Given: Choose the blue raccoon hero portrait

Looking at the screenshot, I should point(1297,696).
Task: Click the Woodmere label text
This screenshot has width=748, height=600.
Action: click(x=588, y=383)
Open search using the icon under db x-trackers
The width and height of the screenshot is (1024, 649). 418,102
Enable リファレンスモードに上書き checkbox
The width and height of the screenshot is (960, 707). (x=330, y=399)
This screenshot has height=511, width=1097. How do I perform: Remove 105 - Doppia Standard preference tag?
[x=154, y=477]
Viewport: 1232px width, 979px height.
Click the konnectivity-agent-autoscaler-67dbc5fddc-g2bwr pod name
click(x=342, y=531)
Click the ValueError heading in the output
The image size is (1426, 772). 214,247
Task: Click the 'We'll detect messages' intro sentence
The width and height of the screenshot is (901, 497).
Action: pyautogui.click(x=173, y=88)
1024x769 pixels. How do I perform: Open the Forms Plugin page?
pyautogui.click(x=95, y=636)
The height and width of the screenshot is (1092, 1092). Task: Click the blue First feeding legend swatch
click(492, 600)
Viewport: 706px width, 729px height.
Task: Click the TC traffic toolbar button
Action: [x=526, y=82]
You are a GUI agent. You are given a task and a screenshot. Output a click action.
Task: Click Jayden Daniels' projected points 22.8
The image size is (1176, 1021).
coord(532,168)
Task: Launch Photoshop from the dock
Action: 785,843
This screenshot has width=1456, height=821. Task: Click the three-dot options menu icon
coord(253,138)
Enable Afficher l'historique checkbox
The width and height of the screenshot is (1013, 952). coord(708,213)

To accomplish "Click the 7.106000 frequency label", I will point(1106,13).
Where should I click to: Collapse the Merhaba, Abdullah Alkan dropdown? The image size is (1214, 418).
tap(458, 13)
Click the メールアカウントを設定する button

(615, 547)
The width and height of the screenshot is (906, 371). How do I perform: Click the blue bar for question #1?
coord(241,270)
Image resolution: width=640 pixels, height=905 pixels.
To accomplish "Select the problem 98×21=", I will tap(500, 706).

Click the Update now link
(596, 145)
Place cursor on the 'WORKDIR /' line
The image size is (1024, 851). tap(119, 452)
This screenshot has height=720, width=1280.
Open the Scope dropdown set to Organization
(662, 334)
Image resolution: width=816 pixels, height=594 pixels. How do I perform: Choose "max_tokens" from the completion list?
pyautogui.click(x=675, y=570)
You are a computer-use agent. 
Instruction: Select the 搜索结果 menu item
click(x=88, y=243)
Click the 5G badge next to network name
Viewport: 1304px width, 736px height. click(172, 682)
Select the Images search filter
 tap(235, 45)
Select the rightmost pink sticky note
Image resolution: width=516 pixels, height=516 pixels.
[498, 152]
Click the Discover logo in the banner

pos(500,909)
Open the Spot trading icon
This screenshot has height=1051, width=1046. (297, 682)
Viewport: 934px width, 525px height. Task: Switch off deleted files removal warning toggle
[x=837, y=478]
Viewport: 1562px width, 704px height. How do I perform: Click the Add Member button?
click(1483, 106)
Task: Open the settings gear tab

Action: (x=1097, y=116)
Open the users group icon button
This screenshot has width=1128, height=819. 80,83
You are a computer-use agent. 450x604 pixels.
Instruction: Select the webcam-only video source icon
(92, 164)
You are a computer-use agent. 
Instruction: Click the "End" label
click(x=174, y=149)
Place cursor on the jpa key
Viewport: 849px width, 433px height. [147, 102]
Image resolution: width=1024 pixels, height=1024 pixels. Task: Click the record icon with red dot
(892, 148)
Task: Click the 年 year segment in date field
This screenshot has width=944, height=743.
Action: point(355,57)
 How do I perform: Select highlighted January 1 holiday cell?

**Task to complete:** Please give the number of lines in the entries above that hold "accomplish", with no other words.

**Expected answer:** 2